Stored data entries:
__________________________________________________
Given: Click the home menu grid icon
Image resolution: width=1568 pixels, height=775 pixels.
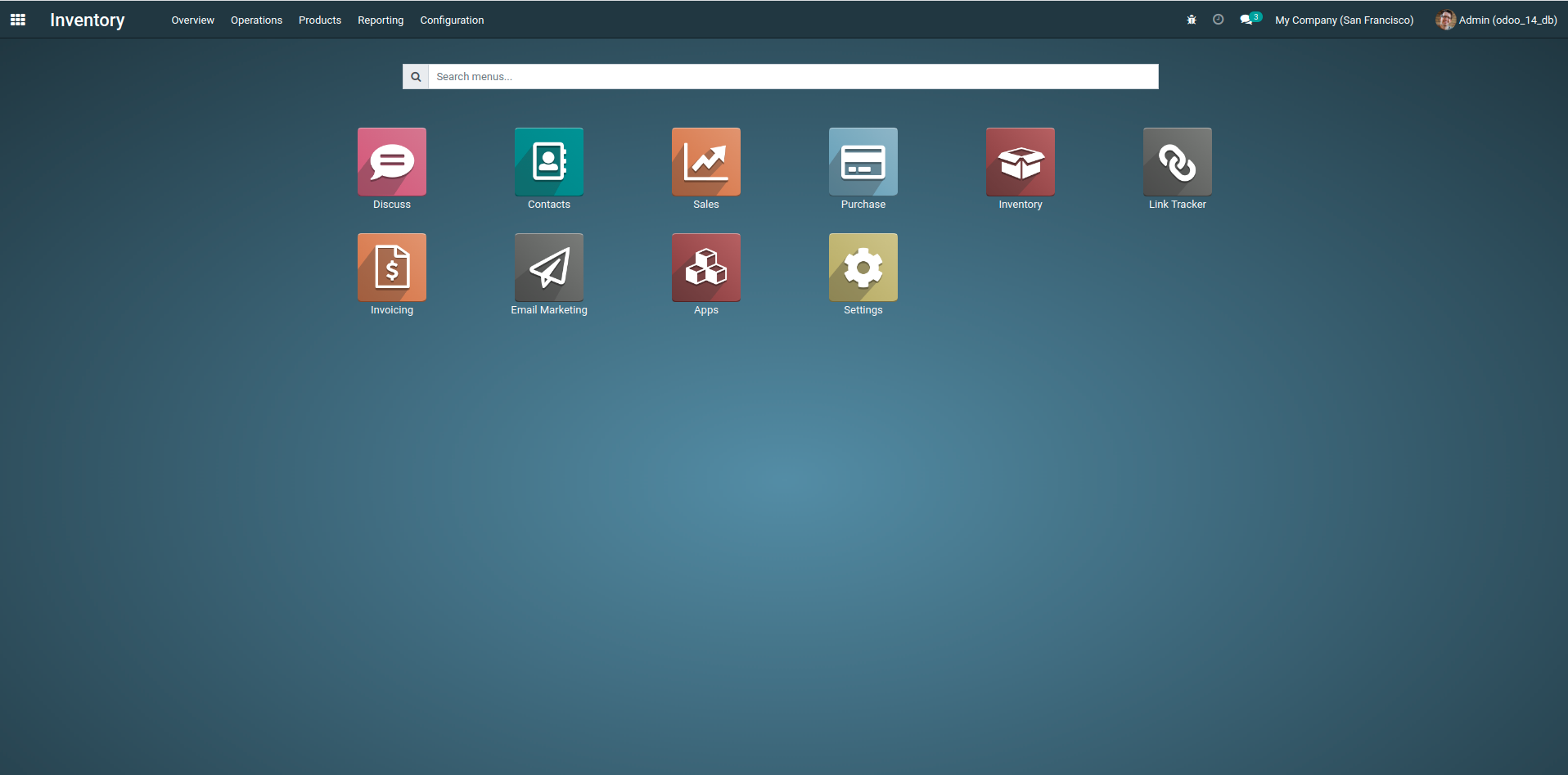Looking at the screenshot, I should [18, 20].
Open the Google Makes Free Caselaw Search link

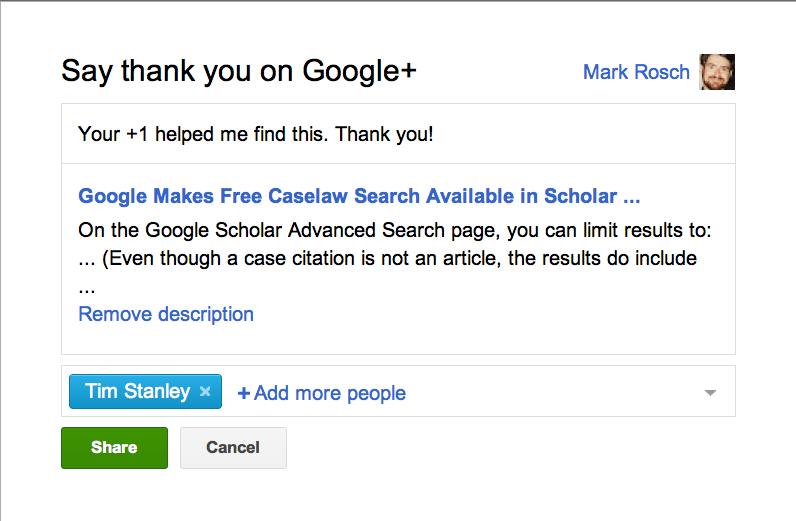[x=359, y=196]
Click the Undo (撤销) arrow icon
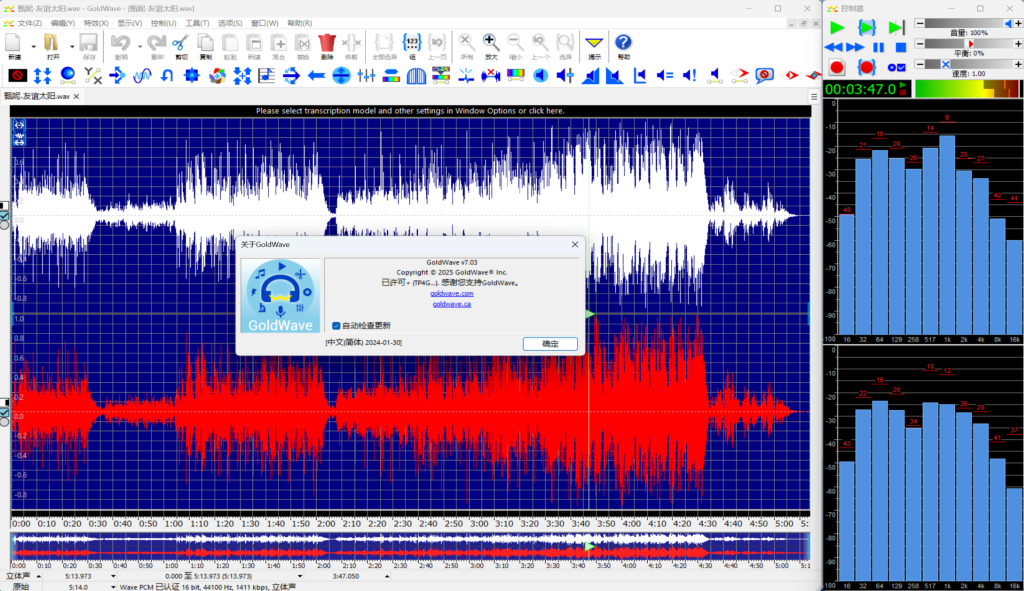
__________________________________________________
WHAT TO DO: Among the lines of the data above, find those with the word "Click" and show them.

SOLUTION:
Given: Click the home menu grid icon
Click the Undo (撤销) arrow icon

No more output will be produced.